Maillot meurt le 5 juin 1956 à Lamartine, aujourd’hui El Karimia, lors d’une bataille entre l’ALN et l’armée coloniale. Un hommage lui est rendu chaque année par des Algériens de toutes confessions, mais point de site en son nom. Il paraît qu’une placette sise à Diar Essaâda va être débaptisée et s’appellera Henri Maillot. Or, il est question d’élargir le boulevard de cette zone et les plans existants prévoiraient la disparition de cette placette ! Il n’a été reconnu membre de l’ALN qu’en 1986.

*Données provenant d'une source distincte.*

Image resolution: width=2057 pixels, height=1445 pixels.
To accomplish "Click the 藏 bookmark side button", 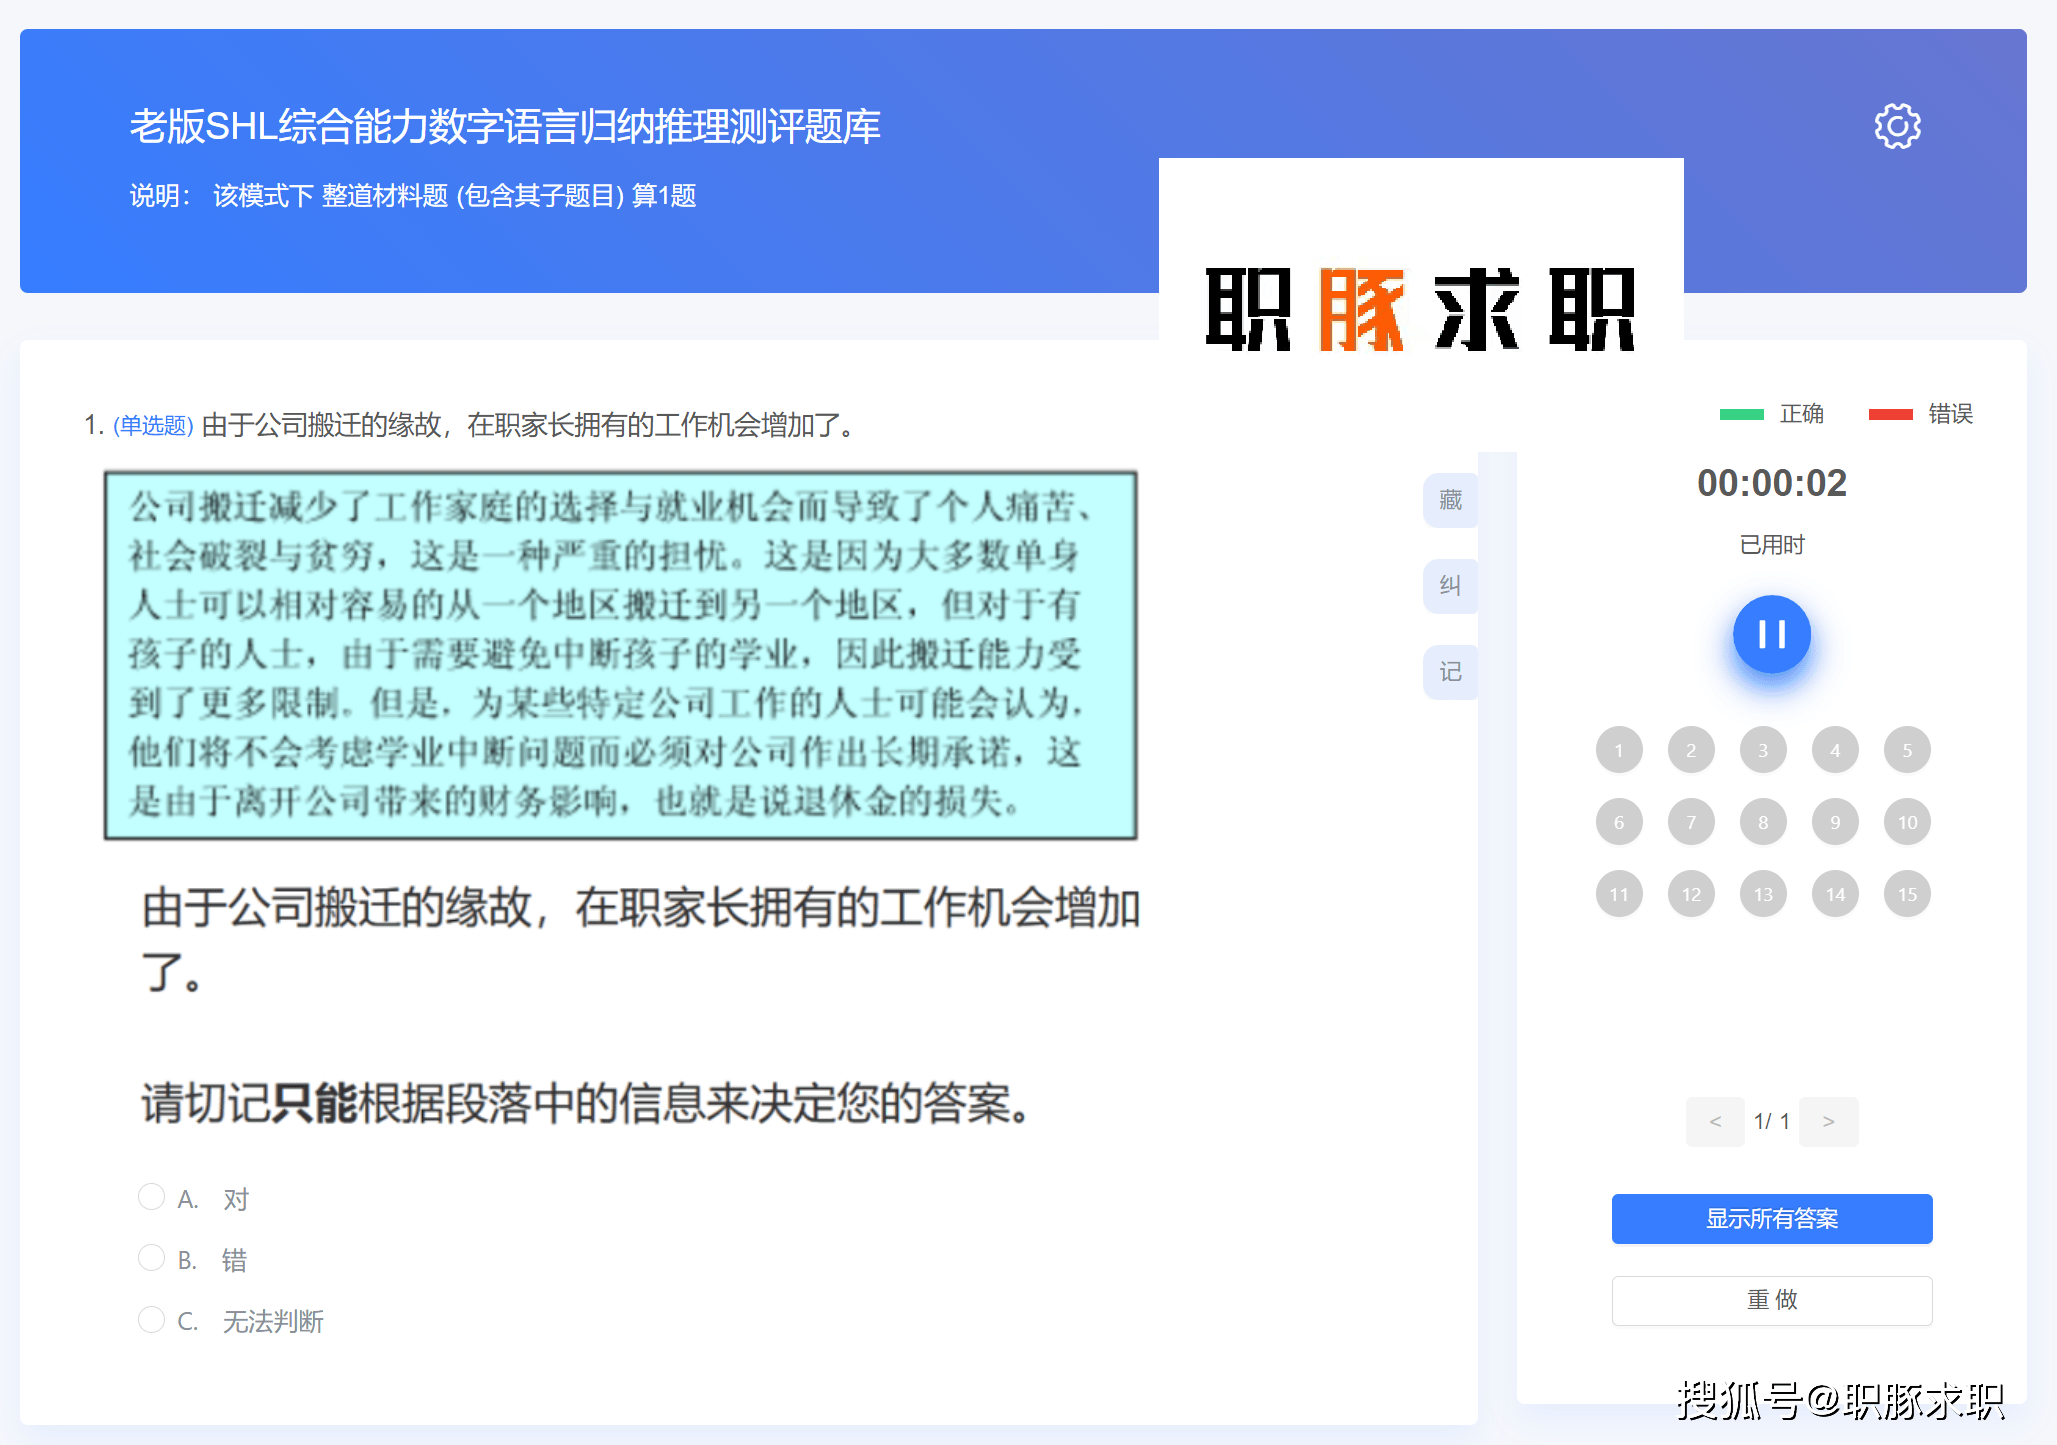I will point(1450,500).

Son cas n’est pas isolé, à croire que les chouhada d’origine européenne appartiennent à un second collège qui ne dit pas son nom. Même les manuels scolaires n’en parlent pas. Qui se souvient de Maurice Labon, par exemple ? Il est mort dans les Aurès en 1956 lors d’un accrochage. Pourquoi les Aurès ? Il a rejoint la Wilaya III à la demande de Mostefa Ben Boulaïd en personne, parce qu’il était un spécialiste dans la fabrication de bombes. Les survivants de cette épopée héroïque vivent aujourd’hui modestement et dans la plus grande discrétion.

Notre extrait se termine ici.